練習題目 A ->
根據閱讀文本回答下列問題，答案同樣以 (i)、(ii)、(iii) 標示：
(i) 阿卡說自己最喜歡畫什麼？
(ii) 黑倫自稱是什麼獸？
(iii) 熾爚的武器是什麼？
練習題目 B ->
請把閱讀文本中的「這邊也有許多會畫畫的獸友呢~」譯成英文。
練習題目 C ->
依出現順序，列出閱讀文本中所有發文者的名稱。

::: 閱讀文本 :::

#  > 【巍峨峻山】 公告服務區 >  > 肉球蓋印處 >  > [報到] 新獸報到!

## 阿卡

啊...突覺得有點不好意思(#
嗯大家好我是光龍阿卡(Akao)<筆名
嗯...興趣是畫圖,最喜歡畫龍了!爬蟲科的都很喜歡!
主要擅長也是畫圖<主修
然後性格有點電波電波的...常常在發(廚)呆,所以說話可能會跳針希望不會造成各獸們困擾... :wuf_e_cry: 
平常喜歡跟各種獸互動,一起聊聊之類~ <怕孤單的某龍
嗯討厭的東西...應該沒有...但是不太喜歡不會回應的傢伙(那種感覺很不好
啊最喜歡雄獸了雄性哈斯!!! :wuf_e_howl: <本性露餡#
嗯因為剛來所以怕沒有獸設之類怎麼辦...(雖然有畫頭圖了(什麼奇怪的頭圖#
好吧雖然是誤打誤撞發現樂園的(原因很複雜啦<
總之希望可以認識一起開心聊聊獸友!畫圖切磋的獸友也非常歡迎! :jcdragon-shy2: 
以上!

----------


## 諾藍

歡迎歡迎~

這邊也有許多會畫畫的獸友呢~

可以跟他們交流一下...

也歡迎到繪圖板發表自己的作品呦...

歡迎來到此樂園~

祝您愉快~

----------


## 黑倫

阿卡你好~ 歡迎來到樂園owo/
我是虎獸黑倫 
不太會說話沒關係 久了就會習慣(雖然我現在還是一樣www
有空歡迎來聊天室玩owo
請多多指教 www

----------


## 烈焰狂虎 熾爚

阿卡你好owo(握爪
我也是最近剛來狼樂的熾爚(音同「赤月」或「赤耀」)
是隻孟加拉虎w
專門操控火，武器是背上背的雙大刀。
平時會是隻普通的孟加拉虎，但有時會變成虎獸人(穿著上面綁白色繩子的深灰色長褲，背上用繩子綁著雙大刀)
請多多指教囉XDDD

----------


## 月光銀牙

阿卡你好~

之前在聊天室見過了

我是銀牙呦~(大喊)

可以叫我豆芽菜(超小聲)

阿卡好像非常害羞呢.....(盯)

::: 資料摘錄 :::

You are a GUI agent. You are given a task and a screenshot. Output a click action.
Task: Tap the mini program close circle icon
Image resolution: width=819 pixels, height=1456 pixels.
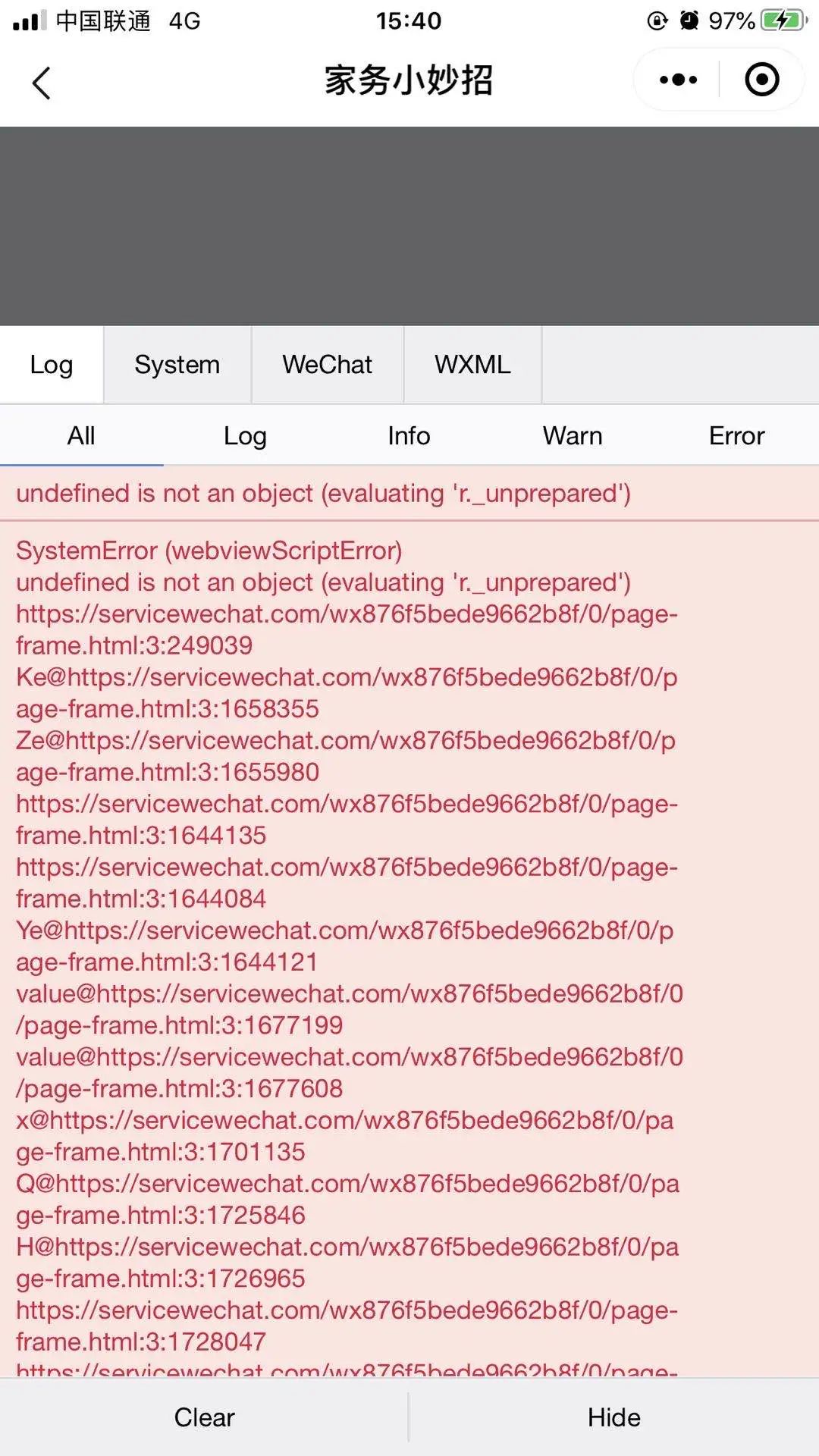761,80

:::
::: 資料摘錄 :::

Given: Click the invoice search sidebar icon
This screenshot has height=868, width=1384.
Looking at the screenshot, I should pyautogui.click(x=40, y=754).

:::
::: 資料摘錄 :::

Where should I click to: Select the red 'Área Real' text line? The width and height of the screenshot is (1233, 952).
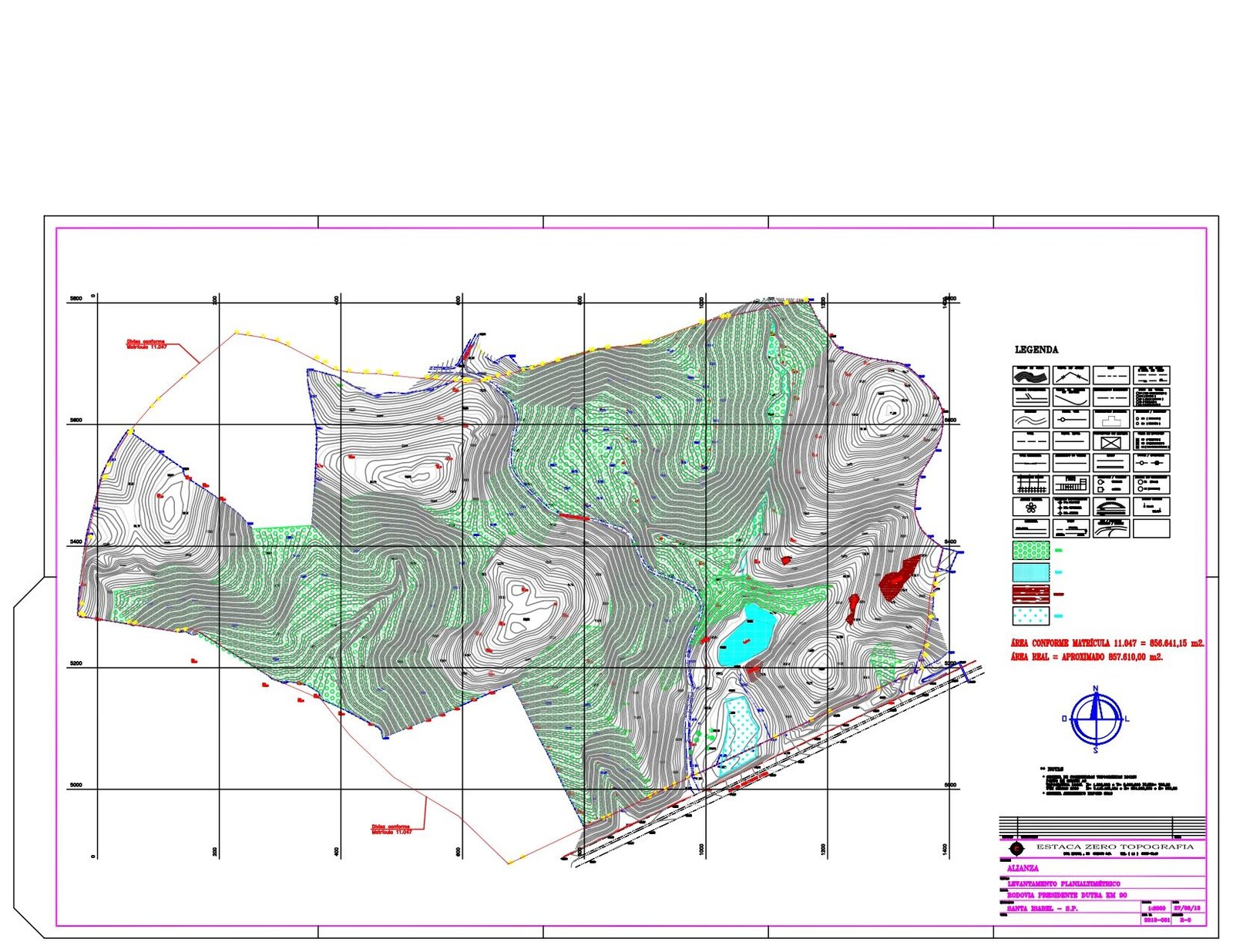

:::

完整答案 A ->
(i) 龍
(ii) 虎獸
(iii) 背上背的雙大刀

完整答案 B ->
There are also many furry friends here who can draw!

完整答案 C ->
阿卡、諾藍、黑倫、烈焰狂虎 熾爚、月光銀牙